Stored dataset items

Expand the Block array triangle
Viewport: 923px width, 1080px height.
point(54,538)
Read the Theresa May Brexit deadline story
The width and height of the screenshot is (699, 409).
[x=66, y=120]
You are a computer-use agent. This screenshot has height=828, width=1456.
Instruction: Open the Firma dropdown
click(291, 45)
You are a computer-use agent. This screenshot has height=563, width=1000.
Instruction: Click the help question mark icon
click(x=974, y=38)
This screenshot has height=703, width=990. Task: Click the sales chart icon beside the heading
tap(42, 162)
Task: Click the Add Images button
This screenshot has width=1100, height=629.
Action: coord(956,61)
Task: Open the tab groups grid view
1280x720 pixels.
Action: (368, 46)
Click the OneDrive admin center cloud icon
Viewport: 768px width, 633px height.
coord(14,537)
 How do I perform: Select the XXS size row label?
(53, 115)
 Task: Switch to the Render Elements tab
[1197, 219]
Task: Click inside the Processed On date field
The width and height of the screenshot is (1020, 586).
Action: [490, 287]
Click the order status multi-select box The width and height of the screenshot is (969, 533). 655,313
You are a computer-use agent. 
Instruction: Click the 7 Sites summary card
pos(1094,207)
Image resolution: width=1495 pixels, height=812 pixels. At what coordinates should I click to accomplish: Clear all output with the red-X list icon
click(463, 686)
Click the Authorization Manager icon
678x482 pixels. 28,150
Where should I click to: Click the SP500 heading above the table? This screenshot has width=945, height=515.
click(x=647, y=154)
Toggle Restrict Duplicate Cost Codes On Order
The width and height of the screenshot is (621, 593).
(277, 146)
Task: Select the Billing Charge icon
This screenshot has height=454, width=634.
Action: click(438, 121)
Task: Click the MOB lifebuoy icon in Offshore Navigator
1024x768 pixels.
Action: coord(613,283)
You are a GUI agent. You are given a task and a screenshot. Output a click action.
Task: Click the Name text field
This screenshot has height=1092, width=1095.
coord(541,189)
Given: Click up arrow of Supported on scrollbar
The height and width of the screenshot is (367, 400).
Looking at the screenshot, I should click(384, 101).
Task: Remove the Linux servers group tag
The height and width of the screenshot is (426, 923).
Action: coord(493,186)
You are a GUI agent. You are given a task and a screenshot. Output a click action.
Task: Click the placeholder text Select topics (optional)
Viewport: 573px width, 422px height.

» **Activity**
Print all entries again, exactly.

» **Worked solution**
Expand the Block array triangle
Viewport: 923px width, 1080px height.
point(54,538)
Read the Theresa May Brexit deadline story
The width and height of the screenshot is (699, 409).
[x=66, y=120]
You are a computer-use agent. This screenshot has height=828, width=1456.
Instruction: Open the Firma dropdown
click(291, 45)
You are a computer-use agent. This screenshot has height=563, width=1000.
Instruction: Click the help question mark icon
click(x=974, y=38)
This screenshot has height=703, width=990. Task: Click the sales chart icon beside the heading
tap(42, 162)
Task: Click the Add Images button
This screenshot has width=1100, height=629.
Action: coord(956,61)
Task: Open the tab groups grid view
1280x720 pixels.
Action: (368, 46)
Click the OneDrive admin center cloud icon
Viewport: 768px width, 633px height.
coord(14,537)
 How do I perform: Select the XXS size row label?
(53, 115)
 Task: Switch to the Render Elements tab
[1197, 219]
Task: Click inside the Processed On date field
The width and height of the screenshot is (1020, 586).
Action: [490, 287]
Click the order status multi-select box The width and height of the screenshot is (969, 533). 655,313
You are a computer-use agent. 
Instruction: Click the 7 Sites summary card
pos(1094,207)
Image resolution: width=1495 pixels, height=812 pixels. At what coordinates should I click to accomplish: Clear all output with the red-X list icon
click(463, 686)
Click the Authorization Manager icon
678x482 pixels. 28,150
Where should I click to: Click the SP500 heading above the table? This screenshot has width=945, height=515.
click(x=647, y=154)
Toggle Restrict Duplicate Cost Codes On Order
The width and height of the screenshot is (621, 593).
(277, 146)
Task: Select the Billing Charge icon
This screenshot has height=454, width=634.
Action: click(438, 121)
Task: Click the MOB lifebuoy icon in Offshore Navigator
1024x768 pixels.
Action: coord(613,283)
You are a GUI agent. You are given a task and a screenshot. Output a click action.
Task: Click the Name text field
This screenshot has height=1092, width=1095.
coord(541,189)
Given: Click up arrow of Supported on scrollbar
The height and width of the screenshot is (367, 400).
Looking at the screenshot, I should click(384, 101).
Task: Remove the Linux servers group tag
The height and width of the screenshot is (426, 923).
Action: coord(493,186)
You are a GUI agent. You are given a task and a screenshot. Output a click action.
Task: Click the placeholder text Select topics (optional)
Viewport: 573px width, 422px height.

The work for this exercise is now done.